Safari Williams' 'kaleidoscopic jungle jazz'
Former King Guru players choose their own adventure
Clark Hamilton (guitar, vocals), Daniel Hyman (bass, vocals), and Anthony Doud (percussion, vocals), have transcended their former identity as three-fifths of King Guru, giving rise to a wholly new entity, called Safari Williams. Although this new trio is culled from the ashes of the local jazz-influenced indie rock quintet, Safari Williams is more than just a rebranding of King Guru's psychedelic rock.
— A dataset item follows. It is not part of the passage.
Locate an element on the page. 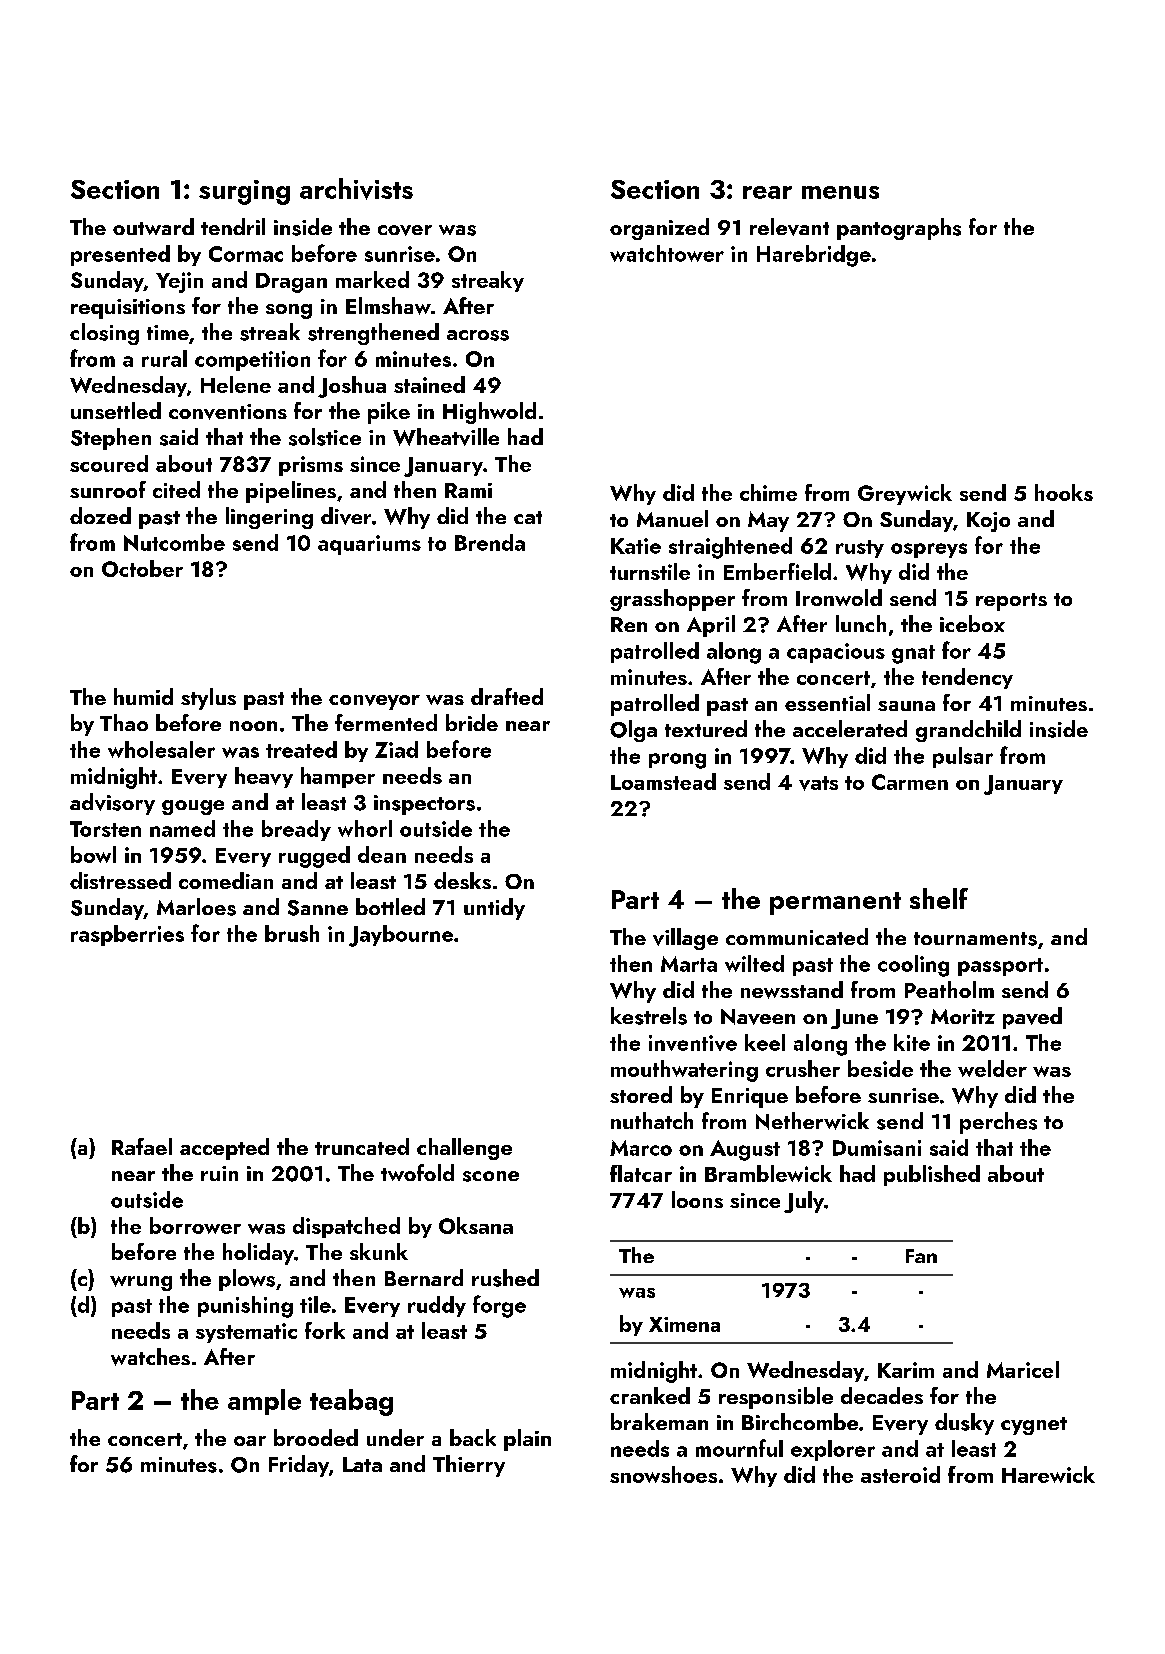 Image resolution: width=1165 pixels, height=1654 pixels. grasshopper is located at coordinates (672, 600).
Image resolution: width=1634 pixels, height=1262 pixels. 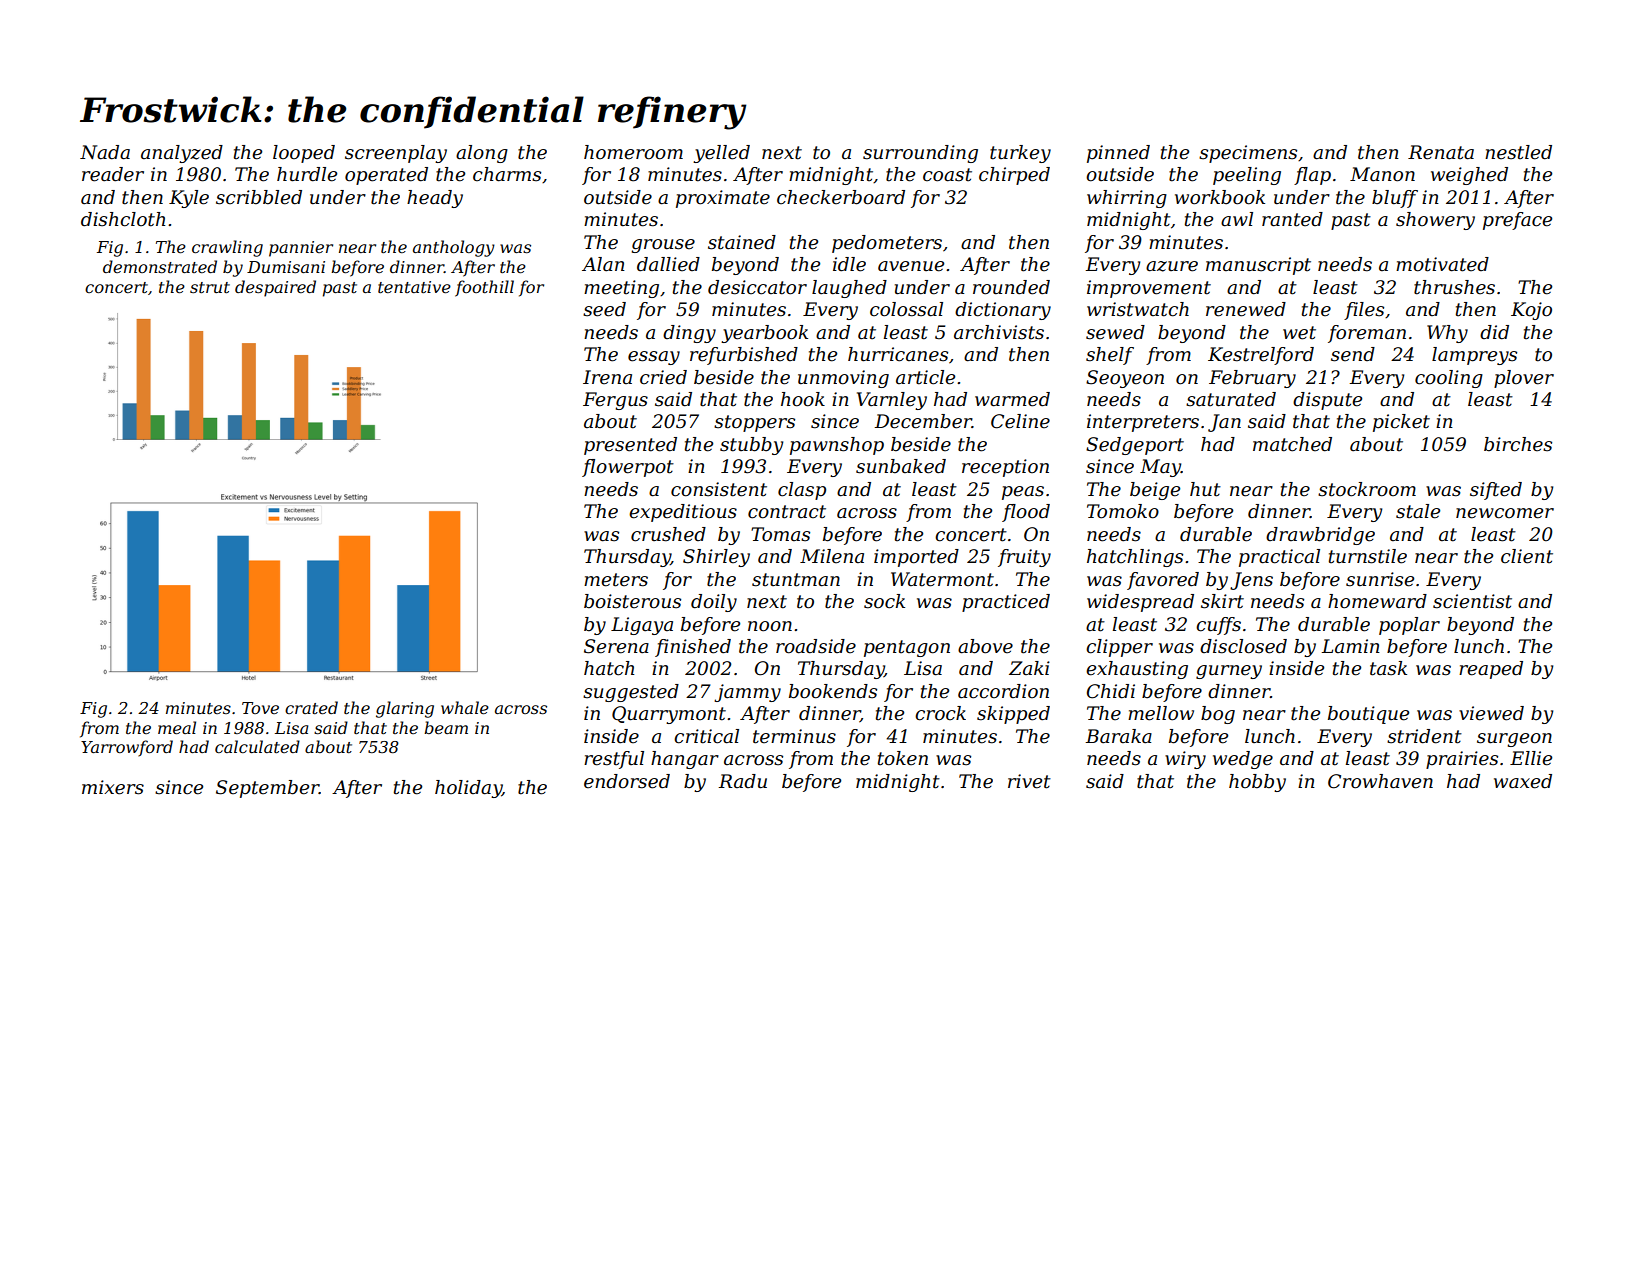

“Our band is based around a story where we, the band, are stranded and are looking for our guide, named Safari Williams, who abandoned us,” says Hyman. “All the songs we sing are about the animals we encounter and the places we stumble into along the way.”
The group takes listeners on a sonic trek into the wilds, fleshing out its new personality and identity with intricate rhythms, culminating in a quirky genre they call “kaleidoscopic jungle jazz.” Hamilton’s flourish guitar riffs take lead, while Hyman’s bulletproof bass lines drive a perpetual groove. Doud’s percussion bridges these driving elements with two manic energy, jungle-inspired imagery, and technical proficiency. Through it all, Safari Williams shares an undeniable chemistry and a sense of camaraderie that stems from years spent playing together in other projects.
Although Safari Williams is still a new presence in the Atlanta music scene, the group is quickly drawing attention through its commitment to the narrative its members have created. And following a blistering recording session for Georgia Tech's student-run radio station, 91.1 FM/WREK, all eyes are on Safari Williams. According to Hyman, the group will add both theatrical and interactive components to its upcoming shows. And while Safari Williams has yet to release any recorded material, the group recently tracked songs for a debut album which will should be out by the end of the summer, so keep those binoculars on hand. Safari Williams has a lot more in store.